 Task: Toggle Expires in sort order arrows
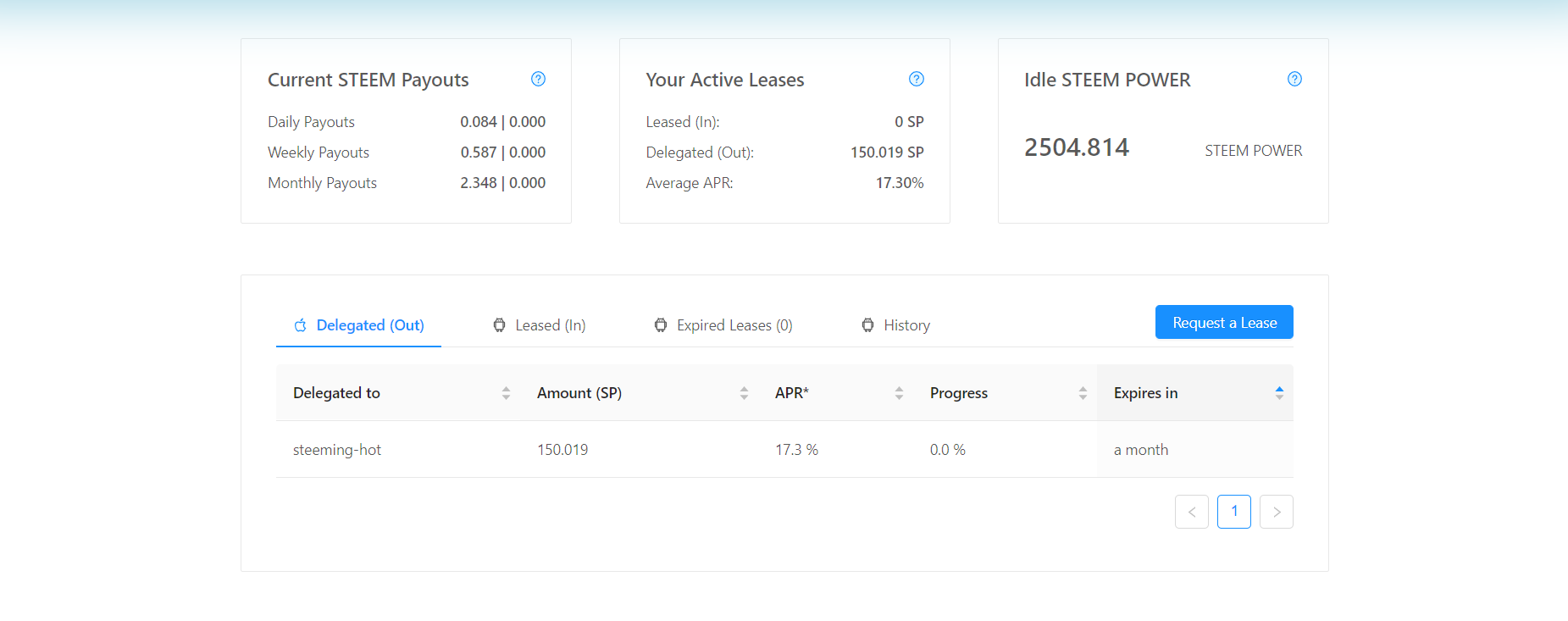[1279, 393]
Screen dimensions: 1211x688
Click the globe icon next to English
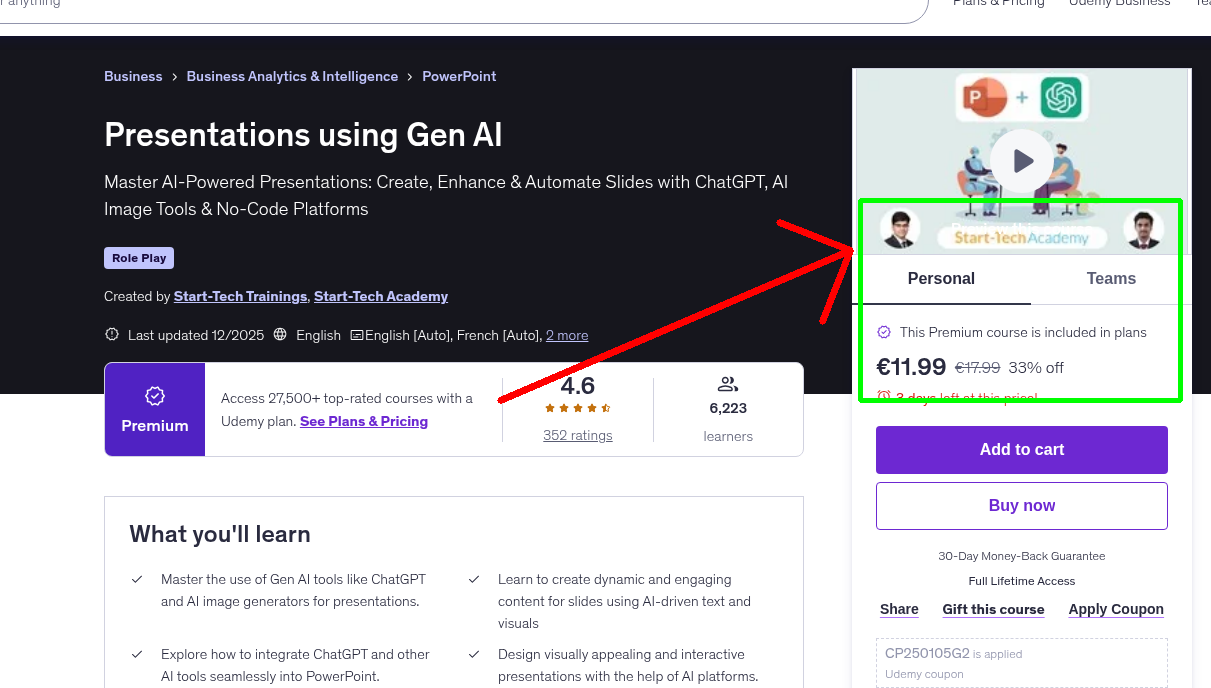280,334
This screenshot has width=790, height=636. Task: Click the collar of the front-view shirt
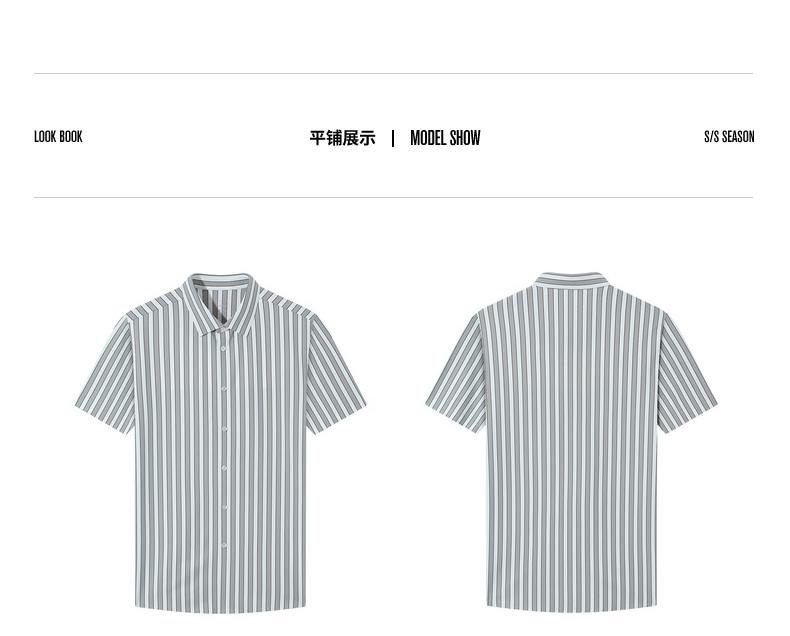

* [Assigned task]:
Each line from the one containing "Screen dimensions: 1211x688" through the last line of the listing is to be given again exactly, with no pictures and no other lines.

* [Final answer]:
Screen dimensions: 1211x688
Click the globe icon next to English
280,334
This screenshot has width=790, height=636. Task: Click the collar of the front-view shirt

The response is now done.